# cycling 75 gal



## kix0102 (Apr 24, 2005)

I put about 10 tetras(ranging from 1-2 inches) in my tank, and i plan to house 4 RBP (1 inchers). I was told to wait about two days for ammonia to build up before adding the bio spira. Should i add the biospira directly in the tank water, or should i dump it into my filter? i have a rena xp3 filter. thanks so much, i really hope the search function comes back soon!!!


----------



## CTREDBELLY (Apr 8, 2005)

add it to the tank water so the bio spira has a chance to now only attach to the filter media but your gravel/sand and decor in the tank also.


----------



## Dr. Giggles (Oct 18, 2003)

Shake it real good and empty in tank, not filter but only after an ammonia reading. One of the drawbacks of cycling with fish is that it may take a week to get an ammonia reading on a virgin tank. If you're getting 4 1" rbp than you don't need 10 1" tetras. Thats just my opinion.


----------



## kix0102 (Apr 24, 2005)

so just four of the tetras will do? again, thanks for helpin me out.


----------



## Dr. Giggles (Oct 18, 2003)

4 of the tetras will do but 10 isn't overkill in a 75 gallon. I would just leave it.
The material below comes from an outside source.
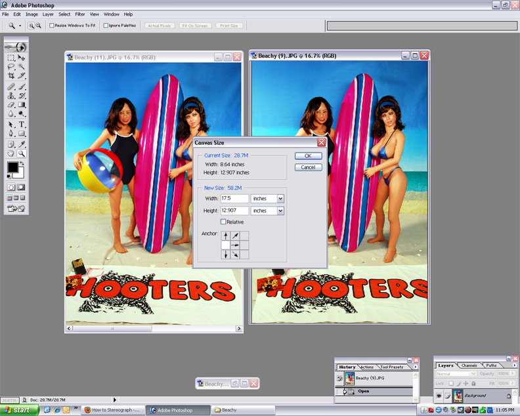520x416 pixels.
Task: Open the Filter menu
Action: [79, 14]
If you have pure clear ammonia handy 1 capful should be sufficient for a 75 gallon to get an ammonia reading the next day to save you a week in cycling time.


----------



## weidjd (Feb 13, 2005)

I like the Ammonia method with BS. I did mine in 9-10 days with 5ppm am which is high and from then on my am and trites have not moved.


----------